◆ EXERCISE DETAILS
Every line of the material that includes the word "card" is to be shown.

*** AVAILABLE DATA Section Begins ***

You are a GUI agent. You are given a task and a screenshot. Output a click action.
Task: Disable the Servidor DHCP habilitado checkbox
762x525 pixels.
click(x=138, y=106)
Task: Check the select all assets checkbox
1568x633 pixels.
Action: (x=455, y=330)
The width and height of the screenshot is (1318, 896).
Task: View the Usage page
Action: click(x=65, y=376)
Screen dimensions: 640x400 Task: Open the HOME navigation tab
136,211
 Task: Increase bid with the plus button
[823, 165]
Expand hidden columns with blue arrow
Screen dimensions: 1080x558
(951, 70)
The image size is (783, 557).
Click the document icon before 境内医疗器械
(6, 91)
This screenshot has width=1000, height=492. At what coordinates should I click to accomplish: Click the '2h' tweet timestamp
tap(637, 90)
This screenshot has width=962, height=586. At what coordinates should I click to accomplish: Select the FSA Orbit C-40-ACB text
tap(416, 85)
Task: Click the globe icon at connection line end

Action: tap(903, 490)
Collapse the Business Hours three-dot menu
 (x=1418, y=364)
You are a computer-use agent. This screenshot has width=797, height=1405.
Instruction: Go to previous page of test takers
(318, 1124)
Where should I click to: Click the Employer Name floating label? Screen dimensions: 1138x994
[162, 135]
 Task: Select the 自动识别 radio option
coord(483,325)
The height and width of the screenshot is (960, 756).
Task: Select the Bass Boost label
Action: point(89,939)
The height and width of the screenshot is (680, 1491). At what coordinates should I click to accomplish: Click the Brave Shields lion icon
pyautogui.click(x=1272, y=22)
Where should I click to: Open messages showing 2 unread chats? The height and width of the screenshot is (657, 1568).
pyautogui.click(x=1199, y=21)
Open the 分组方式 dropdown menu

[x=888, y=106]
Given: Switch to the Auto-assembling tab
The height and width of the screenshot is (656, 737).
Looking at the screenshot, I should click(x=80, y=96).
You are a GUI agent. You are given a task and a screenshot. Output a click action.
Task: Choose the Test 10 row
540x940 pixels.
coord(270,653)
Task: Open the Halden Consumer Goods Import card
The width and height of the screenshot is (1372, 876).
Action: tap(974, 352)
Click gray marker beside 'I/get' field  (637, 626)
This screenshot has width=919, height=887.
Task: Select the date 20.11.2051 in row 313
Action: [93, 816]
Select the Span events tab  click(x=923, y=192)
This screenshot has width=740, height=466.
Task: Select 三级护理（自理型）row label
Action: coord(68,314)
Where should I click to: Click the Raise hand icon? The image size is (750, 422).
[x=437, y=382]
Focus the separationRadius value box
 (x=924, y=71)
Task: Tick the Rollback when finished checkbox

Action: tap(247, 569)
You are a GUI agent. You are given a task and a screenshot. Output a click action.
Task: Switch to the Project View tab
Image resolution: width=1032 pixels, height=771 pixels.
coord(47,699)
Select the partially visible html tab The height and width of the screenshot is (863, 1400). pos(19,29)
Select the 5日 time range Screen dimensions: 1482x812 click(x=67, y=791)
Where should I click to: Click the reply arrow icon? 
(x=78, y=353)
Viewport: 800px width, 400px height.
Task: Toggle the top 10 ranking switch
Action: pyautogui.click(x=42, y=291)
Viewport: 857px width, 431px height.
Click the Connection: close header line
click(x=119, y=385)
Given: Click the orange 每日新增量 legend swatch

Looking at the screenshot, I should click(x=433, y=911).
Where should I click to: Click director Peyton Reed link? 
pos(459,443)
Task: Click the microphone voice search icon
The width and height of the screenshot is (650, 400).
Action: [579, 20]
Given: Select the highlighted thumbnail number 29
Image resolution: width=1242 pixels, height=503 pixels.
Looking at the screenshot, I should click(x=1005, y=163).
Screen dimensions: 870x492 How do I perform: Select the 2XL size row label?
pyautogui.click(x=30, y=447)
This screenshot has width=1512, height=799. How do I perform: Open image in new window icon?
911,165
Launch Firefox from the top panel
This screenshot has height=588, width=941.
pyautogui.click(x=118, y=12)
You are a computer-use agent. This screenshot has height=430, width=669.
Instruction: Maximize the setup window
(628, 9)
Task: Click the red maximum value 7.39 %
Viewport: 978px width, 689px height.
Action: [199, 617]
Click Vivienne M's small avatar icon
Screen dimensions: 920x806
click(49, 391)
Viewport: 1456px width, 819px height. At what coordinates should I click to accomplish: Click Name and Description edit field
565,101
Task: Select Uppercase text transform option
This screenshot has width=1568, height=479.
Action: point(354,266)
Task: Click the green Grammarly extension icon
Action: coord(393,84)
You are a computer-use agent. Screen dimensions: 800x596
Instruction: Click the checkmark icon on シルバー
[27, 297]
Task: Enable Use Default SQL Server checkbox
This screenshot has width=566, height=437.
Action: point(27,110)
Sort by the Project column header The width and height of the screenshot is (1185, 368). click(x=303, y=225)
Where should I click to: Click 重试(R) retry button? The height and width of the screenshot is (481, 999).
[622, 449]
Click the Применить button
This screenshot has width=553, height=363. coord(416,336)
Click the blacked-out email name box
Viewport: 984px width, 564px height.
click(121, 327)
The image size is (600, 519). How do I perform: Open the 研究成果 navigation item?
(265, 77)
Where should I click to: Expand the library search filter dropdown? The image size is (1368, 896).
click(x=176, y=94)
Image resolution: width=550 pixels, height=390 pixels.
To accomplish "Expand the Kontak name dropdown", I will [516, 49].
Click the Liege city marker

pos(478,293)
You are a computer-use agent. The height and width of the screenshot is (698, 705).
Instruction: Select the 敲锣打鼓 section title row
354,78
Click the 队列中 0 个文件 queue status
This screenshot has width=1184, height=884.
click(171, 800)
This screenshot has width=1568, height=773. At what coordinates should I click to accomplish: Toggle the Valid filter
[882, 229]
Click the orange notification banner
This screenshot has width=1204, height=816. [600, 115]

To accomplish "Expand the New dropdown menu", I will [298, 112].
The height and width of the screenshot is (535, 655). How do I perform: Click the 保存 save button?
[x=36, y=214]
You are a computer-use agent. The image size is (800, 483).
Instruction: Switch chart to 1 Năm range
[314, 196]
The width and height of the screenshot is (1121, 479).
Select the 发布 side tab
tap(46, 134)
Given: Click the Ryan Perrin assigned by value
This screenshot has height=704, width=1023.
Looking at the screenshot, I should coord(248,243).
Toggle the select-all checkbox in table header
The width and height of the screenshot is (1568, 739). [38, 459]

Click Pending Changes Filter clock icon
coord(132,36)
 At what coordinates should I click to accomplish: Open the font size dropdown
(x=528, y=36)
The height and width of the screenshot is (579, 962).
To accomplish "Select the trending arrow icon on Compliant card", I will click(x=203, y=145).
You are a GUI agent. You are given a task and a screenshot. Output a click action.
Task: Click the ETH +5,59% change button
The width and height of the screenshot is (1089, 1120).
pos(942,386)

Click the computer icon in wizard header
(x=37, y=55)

*** AVAILABLE DATA Section Ends ***

◆ YOUR RESPONSE
Task: Open the Halden Consumer Goods Import card
To accomplish "Select the trending arrow icon on Compliant card", I will click(x=203, y=145).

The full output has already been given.